DESCRIPTION OF THE TASK: Which lines hold the word "Given"? Copy each of them from the material.

RECORDS PROVIDED:
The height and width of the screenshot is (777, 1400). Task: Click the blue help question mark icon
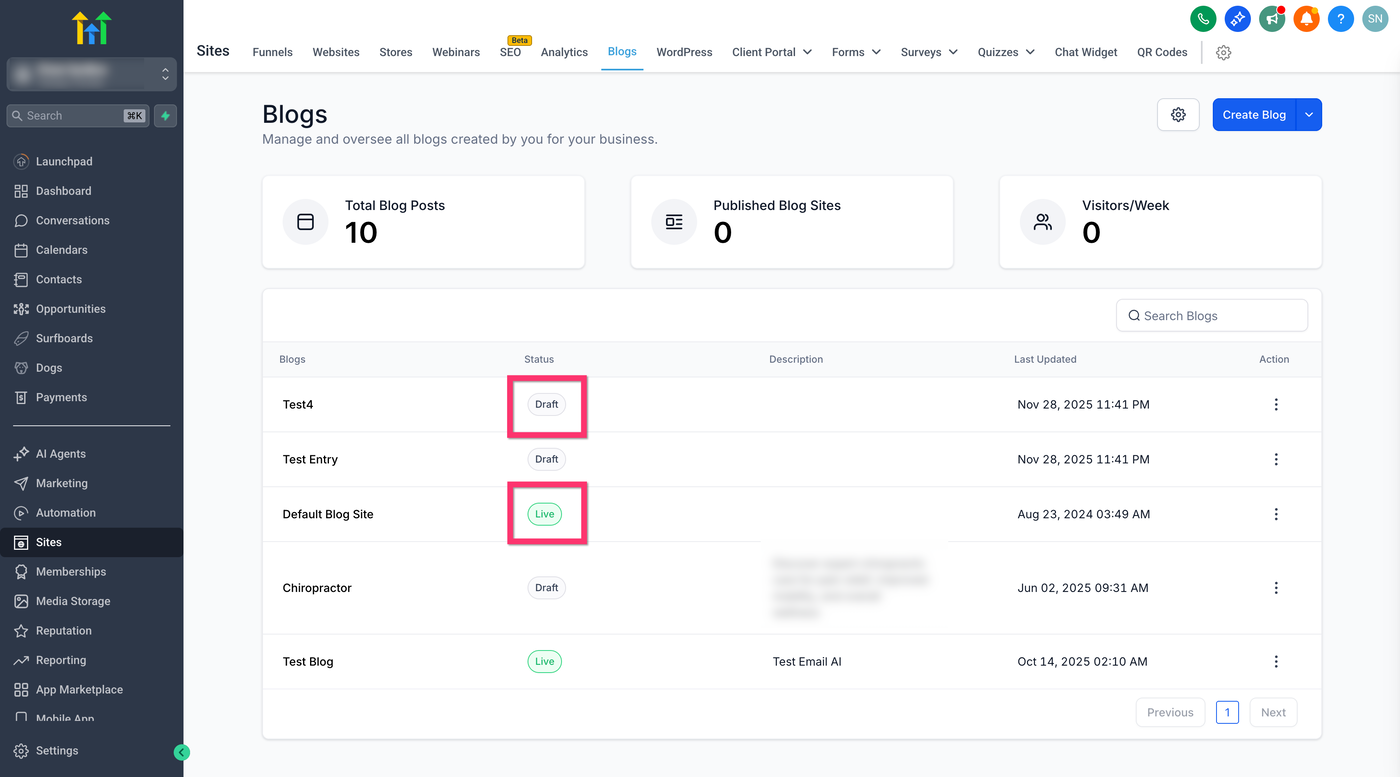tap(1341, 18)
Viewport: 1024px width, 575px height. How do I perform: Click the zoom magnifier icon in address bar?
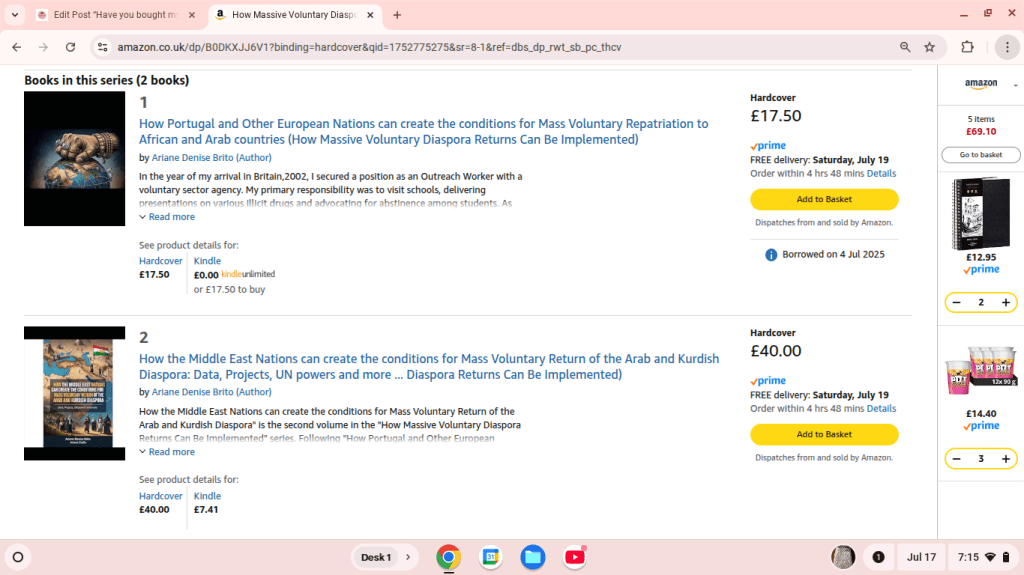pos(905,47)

---

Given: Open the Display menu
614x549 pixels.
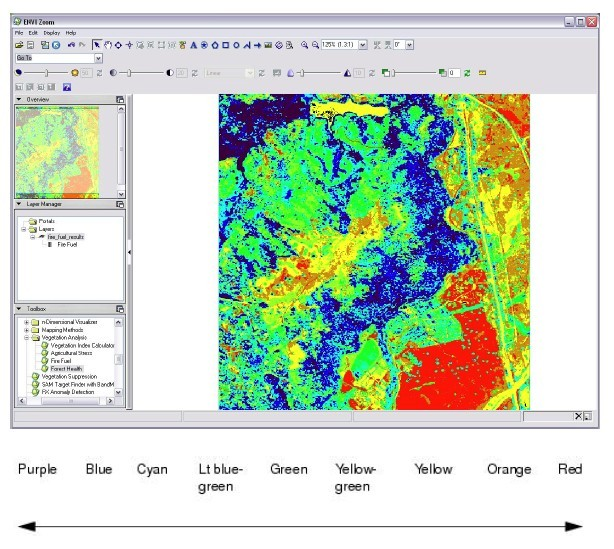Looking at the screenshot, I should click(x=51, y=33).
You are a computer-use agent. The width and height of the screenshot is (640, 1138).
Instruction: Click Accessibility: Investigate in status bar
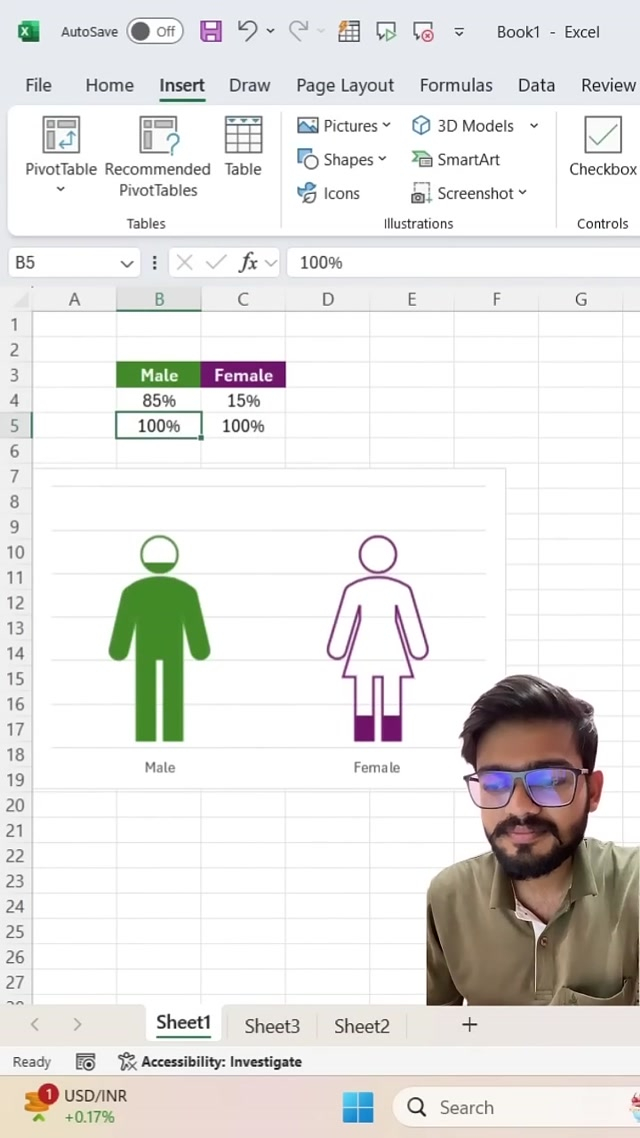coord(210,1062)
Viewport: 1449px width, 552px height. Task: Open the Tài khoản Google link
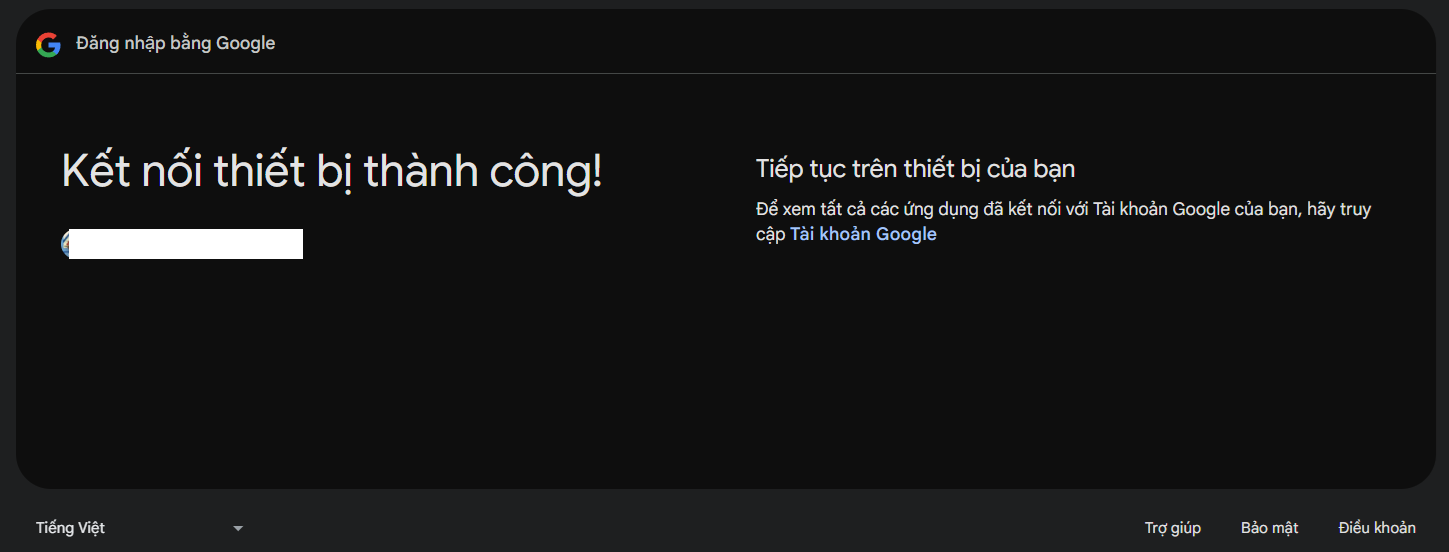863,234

==

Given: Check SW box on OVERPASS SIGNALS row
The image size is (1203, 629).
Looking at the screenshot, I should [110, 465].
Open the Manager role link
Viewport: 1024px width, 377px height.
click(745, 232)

WRITTEN REPLY:
Given: Open the Display menu
Given: Check SW box on OVERPASS SIGNALS row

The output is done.